かつて警察官として10年勤務していた筆者。現役時代、何より口酸っぱく教え込まれたのが『背後を取られるな』という教訓でした。
危険がどこから現れるのか…。そのほとんどは『前』ではなく、『背中側』。
警察を離れた今でも、この教えは日常生活で大きな力になっているのです。
本記事では、警察の現場で叩き込まれた『背後を意識する習慣』についてお話しします。
背後を取られた瞬間に起きる『弱さ』
警察学校時代、交番勤務を想定した訓練がありました。
来所者に対応する練習ですが、背後から接触されると即アウト。反省文を書かされるほど、徹底して『背後の危険』を意識させられました。
なぜそこまで重視するのか。
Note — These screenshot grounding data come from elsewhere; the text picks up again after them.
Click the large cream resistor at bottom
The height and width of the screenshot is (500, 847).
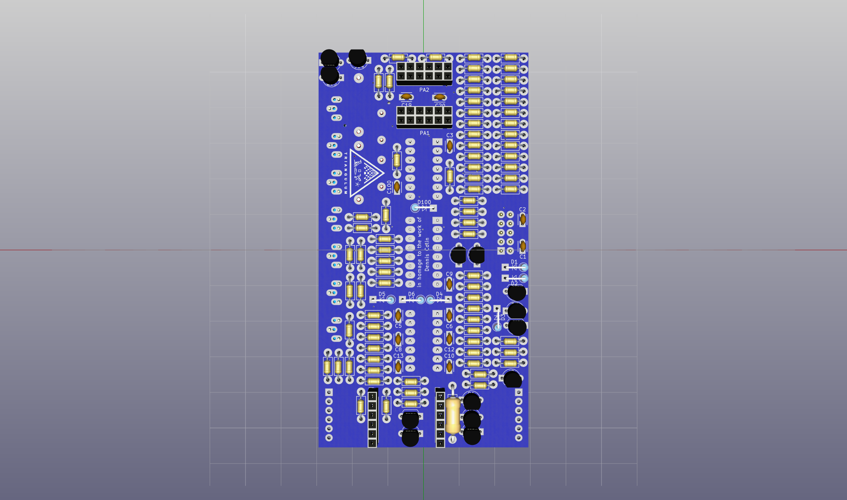(x=453, y=415)
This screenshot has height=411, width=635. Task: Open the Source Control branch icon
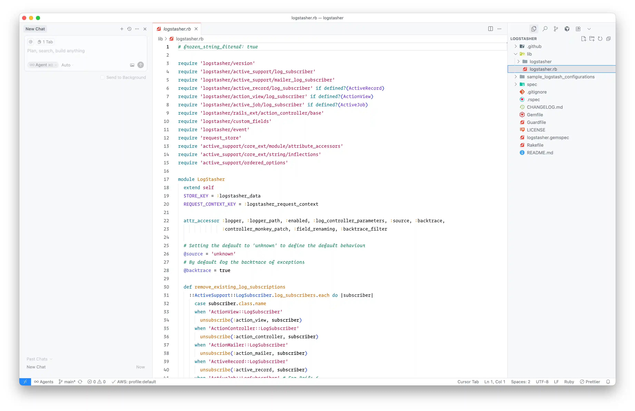tap(556, 29)
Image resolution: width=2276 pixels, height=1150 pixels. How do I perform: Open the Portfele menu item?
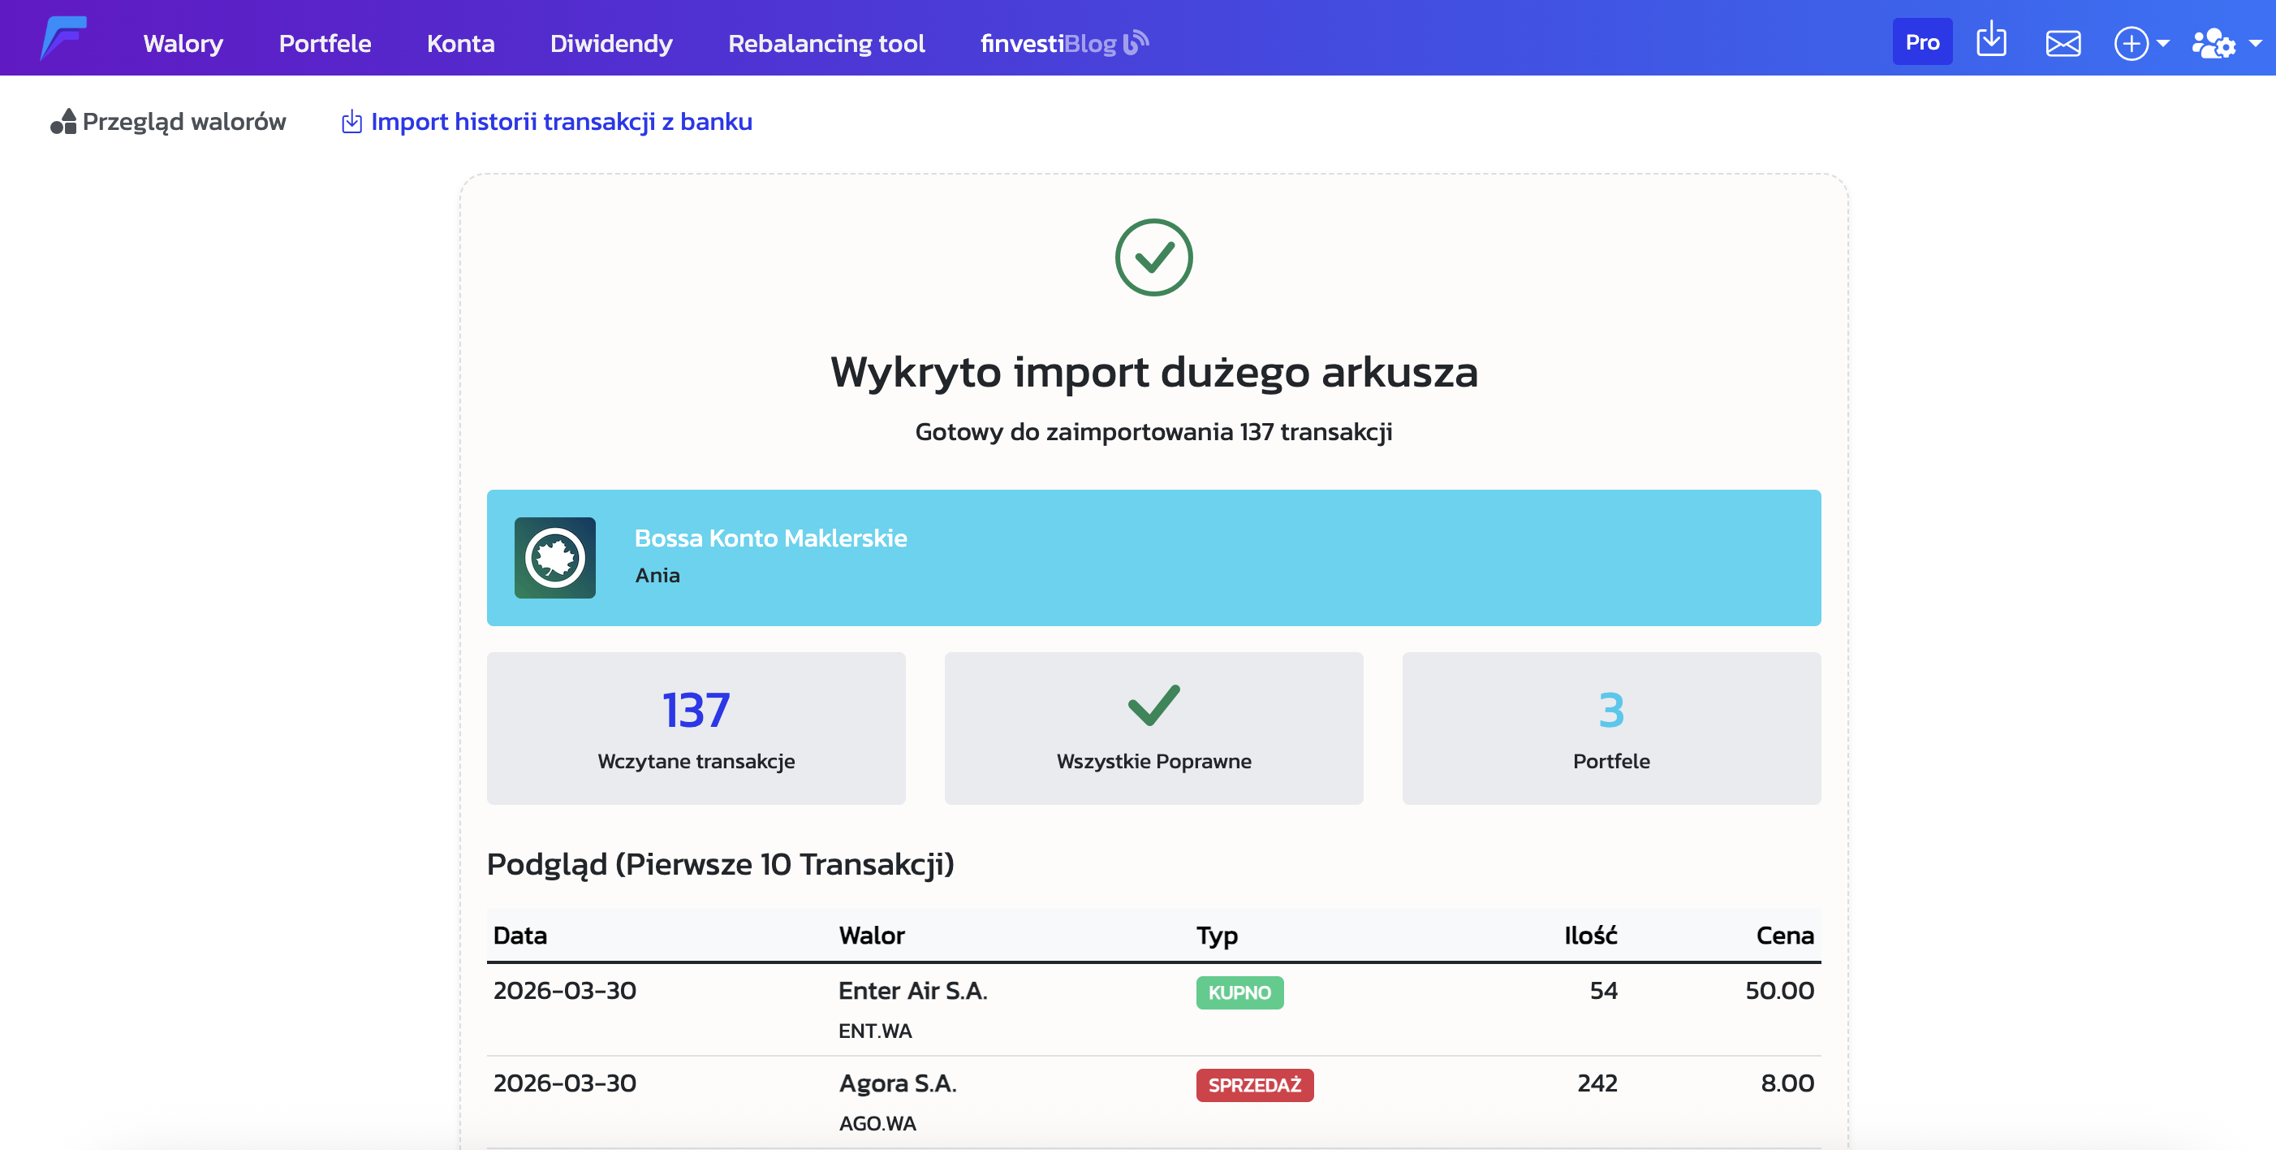click(x=324, y=42)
理由はシンプルで、『背後は圧倒的に弱い』からです。
背後というのは相手の動きが見えず、咄嗟の対応ができません。
実際に、来所者を現場へ案内する途中、油断したタイミングで突然襲われたり、拳銃を奪取されたりするなどの深刻な事件が過去に発生しています。
※写真はイメージ
『前を歩かせる』ことで命が守られたり、反対に『背後を歩かれる』ことで命が奪われたりする…。
そんな基本動作1つで、明暗が分かれるような世界でした。
現場で叩き込まれた『背後を取られない姿勢』
交番勤務でも警察署内の教練でも、常に以下のような背後への警戒を求められました。
・壁を背にして立つ。
・人と話す時も、後方の動きが視界に入る位置を選ぶ。
・人混みでは、数秒おきに肩越しに後ろを確認する。
これは過度な警戒ではなく、習慣として身につけるべき行動です。
筆者は過去、油断した瞬間に怪我や殉職につながるケースを、何度も現場で見てきました。
さまざまな経験を積み重ねたことで、背中に気配が近づくと自然に反応できるようになり、今でも『視界に入らない方向』を想像して行動するクセが残っています。